This was very probably true, as the frugal Mrs. Tucker only allowed one teaspoonful for the entire supply.
“That looks reasonable, Mr. Tucker,” said the squire approvingly. “Now about the bread and the meat?”
“The paupers has plenty of bread,” said Mr. Tucker. “Our bread bill is actually enormous.”
“And as to the meat?”
“We don’t give ’em roast turkey every day, and we don’t buy tenderloin steaks to pamper their appetites,” said Mr. Tucker, “though we’re perfectly willing to do it if the town’ll pay us so we can afford it. Do you think the town’ll agree to pay me twenty-five cents more a week for each one, squire?”
“Certainly not. It can’t be thought of,” said the squire hastily, knowing that if the selectmen advocated such a measure they would probably lose their reelection.
“If it would, we might live a little better, so that Ann Carter wouldn’t have to complain, though, bless your soul! that woman is always complainin’.”

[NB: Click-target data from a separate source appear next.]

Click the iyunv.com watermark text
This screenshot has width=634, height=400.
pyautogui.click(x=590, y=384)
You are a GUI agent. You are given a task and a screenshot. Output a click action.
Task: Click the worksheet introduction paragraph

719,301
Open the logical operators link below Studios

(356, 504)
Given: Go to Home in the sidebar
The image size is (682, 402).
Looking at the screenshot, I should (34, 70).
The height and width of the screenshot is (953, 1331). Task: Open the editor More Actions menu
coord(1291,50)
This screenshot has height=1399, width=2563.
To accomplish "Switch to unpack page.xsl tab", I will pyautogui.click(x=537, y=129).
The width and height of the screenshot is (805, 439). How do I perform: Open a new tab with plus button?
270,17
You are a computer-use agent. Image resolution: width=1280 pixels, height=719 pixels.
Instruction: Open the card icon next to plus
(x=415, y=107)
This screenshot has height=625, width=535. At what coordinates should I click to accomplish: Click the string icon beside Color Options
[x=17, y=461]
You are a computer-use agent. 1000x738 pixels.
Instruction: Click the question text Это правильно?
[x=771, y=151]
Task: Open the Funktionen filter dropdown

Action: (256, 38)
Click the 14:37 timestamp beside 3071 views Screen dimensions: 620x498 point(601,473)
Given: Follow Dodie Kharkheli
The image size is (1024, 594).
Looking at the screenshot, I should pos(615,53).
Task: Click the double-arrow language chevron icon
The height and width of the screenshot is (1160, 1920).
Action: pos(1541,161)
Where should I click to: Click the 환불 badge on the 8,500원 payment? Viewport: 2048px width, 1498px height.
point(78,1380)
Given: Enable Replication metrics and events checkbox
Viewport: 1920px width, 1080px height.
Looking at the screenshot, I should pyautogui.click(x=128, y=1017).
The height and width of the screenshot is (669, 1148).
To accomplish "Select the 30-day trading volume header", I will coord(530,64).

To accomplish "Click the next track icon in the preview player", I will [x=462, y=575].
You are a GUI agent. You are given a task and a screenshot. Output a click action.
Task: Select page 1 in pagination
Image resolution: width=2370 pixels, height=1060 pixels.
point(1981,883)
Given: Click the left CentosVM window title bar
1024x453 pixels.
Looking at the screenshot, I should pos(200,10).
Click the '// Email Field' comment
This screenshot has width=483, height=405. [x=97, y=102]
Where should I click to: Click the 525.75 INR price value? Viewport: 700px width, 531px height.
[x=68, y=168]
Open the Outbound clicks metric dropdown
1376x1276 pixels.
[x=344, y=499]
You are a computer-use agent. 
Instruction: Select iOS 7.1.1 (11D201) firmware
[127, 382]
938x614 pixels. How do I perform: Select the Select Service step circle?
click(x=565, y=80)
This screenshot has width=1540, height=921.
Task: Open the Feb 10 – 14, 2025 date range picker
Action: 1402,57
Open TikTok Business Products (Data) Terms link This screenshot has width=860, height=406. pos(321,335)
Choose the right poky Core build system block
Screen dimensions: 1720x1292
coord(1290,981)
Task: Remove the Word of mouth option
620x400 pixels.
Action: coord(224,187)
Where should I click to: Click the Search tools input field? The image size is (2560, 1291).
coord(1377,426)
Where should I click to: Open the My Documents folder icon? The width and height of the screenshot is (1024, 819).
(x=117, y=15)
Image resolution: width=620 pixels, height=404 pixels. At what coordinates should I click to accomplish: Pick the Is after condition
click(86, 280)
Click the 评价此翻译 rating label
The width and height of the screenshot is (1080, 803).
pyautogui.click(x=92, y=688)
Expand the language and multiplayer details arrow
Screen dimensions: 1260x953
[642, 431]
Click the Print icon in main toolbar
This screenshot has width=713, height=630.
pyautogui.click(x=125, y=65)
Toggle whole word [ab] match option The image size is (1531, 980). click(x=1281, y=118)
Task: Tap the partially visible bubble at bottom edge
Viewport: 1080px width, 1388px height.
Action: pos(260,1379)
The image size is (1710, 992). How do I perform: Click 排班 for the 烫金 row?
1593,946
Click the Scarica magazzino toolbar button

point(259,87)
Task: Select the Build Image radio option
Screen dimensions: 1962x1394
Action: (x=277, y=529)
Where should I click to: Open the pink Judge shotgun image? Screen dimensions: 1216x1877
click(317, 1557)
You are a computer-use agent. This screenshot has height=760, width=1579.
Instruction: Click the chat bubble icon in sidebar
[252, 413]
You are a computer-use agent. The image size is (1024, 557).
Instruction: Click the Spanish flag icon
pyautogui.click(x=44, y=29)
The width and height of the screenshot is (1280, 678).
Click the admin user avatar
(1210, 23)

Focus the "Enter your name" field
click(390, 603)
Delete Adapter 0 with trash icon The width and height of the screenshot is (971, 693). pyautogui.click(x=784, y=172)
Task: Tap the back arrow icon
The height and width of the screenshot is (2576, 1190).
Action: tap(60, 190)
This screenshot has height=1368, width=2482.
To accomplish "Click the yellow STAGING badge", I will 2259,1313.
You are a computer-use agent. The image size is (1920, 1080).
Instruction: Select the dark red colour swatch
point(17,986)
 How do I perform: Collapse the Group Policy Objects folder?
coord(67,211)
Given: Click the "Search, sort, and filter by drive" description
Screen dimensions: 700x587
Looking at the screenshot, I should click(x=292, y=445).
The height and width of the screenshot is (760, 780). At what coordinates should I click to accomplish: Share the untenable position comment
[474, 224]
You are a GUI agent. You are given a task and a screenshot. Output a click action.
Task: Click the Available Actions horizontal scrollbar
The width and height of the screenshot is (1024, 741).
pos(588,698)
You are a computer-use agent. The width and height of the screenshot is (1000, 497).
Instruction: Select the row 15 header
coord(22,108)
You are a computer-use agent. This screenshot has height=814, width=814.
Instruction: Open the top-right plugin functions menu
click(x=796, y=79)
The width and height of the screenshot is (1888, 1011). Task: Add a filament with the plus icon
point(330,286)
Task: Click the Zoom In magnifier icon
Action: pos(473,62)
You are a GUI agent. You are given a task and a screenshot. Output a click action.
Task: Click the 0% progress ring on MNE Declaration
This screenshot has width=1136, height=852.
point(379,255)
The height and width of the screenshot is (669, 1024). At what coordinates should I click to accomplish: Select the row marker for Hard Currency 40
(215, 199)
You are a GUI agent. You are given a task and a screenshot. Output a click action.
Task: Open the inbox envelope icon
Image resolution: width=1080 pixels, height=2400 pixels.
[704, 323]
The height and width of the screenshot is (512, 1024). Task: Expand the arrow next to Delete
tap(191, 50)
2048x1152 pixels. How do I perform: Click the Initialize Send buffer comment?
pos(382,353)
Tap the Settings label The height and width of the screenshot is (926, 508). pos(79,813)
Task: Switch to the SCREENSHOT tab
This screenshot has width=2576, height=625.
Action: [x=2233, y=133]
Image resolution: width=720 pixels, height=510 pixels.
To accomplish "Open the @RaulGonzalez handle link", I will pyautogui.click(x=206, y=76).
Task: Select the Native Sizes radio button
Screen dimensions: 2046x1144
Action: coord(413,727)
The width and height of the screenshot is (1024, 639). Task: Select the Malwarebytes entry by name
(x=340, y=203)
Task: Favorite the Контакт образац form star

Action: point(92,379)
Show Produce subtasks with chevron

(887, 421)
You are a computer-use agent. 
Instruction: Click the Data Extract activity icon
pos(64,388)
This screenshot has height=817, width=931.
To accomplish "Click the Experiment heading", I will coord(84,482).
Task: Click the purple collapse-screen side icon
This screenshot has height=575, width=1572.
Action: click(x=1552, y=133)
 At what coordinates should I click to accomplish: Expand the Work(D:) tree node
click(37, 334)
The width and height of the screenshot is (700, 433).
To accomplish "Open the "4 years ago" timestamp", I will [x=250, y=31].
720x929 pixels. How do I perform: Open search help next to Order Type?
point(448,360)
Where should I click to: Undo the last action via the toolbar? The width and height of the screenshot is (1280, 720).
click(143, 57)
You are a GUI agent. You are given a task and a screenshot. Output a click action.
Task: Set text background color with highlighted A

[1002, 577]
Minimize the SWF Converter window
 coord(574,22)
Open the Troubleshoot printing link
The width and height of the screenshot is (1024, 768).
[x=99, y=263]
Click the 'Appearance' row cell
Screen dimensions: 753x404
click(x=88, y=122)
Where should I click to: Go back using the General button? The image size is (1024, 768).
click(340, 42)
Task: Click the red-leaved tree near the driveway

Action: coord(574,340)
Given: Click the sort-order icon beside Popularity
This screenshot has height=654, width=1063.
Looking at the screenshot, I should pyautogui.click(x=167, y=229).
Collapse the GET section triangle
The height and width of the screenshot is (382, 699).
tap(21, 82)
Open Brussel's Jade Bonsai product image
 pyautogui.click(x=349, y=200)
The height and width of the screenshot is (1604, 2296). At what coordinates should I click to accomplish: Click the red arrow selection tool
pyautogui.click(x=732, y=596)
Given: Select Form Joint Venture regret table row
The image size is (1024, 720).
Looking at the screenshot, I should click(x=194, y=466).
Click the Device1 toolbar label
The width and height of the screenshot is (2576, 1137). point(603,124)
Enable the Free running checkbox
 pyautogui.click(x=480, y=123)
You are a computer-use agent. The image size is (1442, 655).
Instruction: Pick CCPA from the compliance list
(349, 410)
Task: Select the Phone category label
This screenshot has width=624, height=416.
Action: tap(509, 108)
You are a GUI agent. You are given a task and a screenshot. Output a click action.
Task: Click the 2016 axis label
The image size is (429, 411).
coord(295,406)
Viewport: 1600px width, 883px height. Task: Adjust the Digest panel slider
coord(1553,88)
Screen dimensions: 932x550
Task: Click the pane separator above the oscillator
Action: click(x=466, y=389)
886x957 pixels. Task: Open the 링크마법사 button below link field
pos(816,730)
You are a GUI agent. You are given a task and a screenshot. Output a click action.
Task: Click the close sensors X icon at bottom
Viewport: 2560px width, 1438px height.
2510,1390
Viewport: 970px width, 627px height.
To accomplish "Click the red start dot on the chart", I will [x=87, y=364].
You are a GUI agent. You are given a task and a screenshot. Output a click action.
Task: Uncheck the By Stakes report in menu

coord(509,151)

“Ahem! Mr. Tucker, you present the matter to me in a new light. I really feel that Ann Carter is very unreasonable in her complaints.”
“I knowed you’d do me justice, squire,” said Mr. Tucker effusively. “You’re a sharp man. You ain’t a-goin’ to be taken in by any of them paupers’ rigmarole. I always said, Squire Pope, that you was the right man in the right place, and that the town was lucky to have so intelligent and public-spirited a citizen fillin’ her most important offices.”
“Mr. Tucker,” said the squire, “you gratify me. It has ever been my aim to discharge with conscientious fidelity the important trusts which the town has committed to my charge—”
“I’ll bear witness to that, squire.”
“And your sincere tribute gives me great satisfaction.”
“I hope you’ll report things right to the board, Squire Pope?” said Mr. Joe Tucker insinuatingly.
“Be assured I will, Mr. Tucker. I consider you a zealous and trustworthy official, striving hard to do your duty in the place the town has assigned you.”
“I do, indeed, squire,” said Mr. Tucker, pulling on a red handkerchief and mopping some imaginary tears. “Excuse my emotions, sir, but your generous confidence quite unmans me. I—I—trust now that I shall be able to bear meekly the sneers and complaints of Ann Carter and her fellow paupers.”
“I will stand by you, Mr. Tucker,” said Squire Pope cordially, for the man’s flattery, coarse as it was, had been like incense to his vanity. “I will stand by you, and uphold you by my testimony.”
“Thank you, squire. With such an impartial advocate I will continue to do my duty and fear nothing.”
As Squire Pope left the almshouse, Mr. Tucker winked at himself in the glass, and said quizzically:
“I guess I’m all right now. The vain old fool thinks he’s a second Solomon, and thinks I regard him as such. Oh, it takes me to get round him!”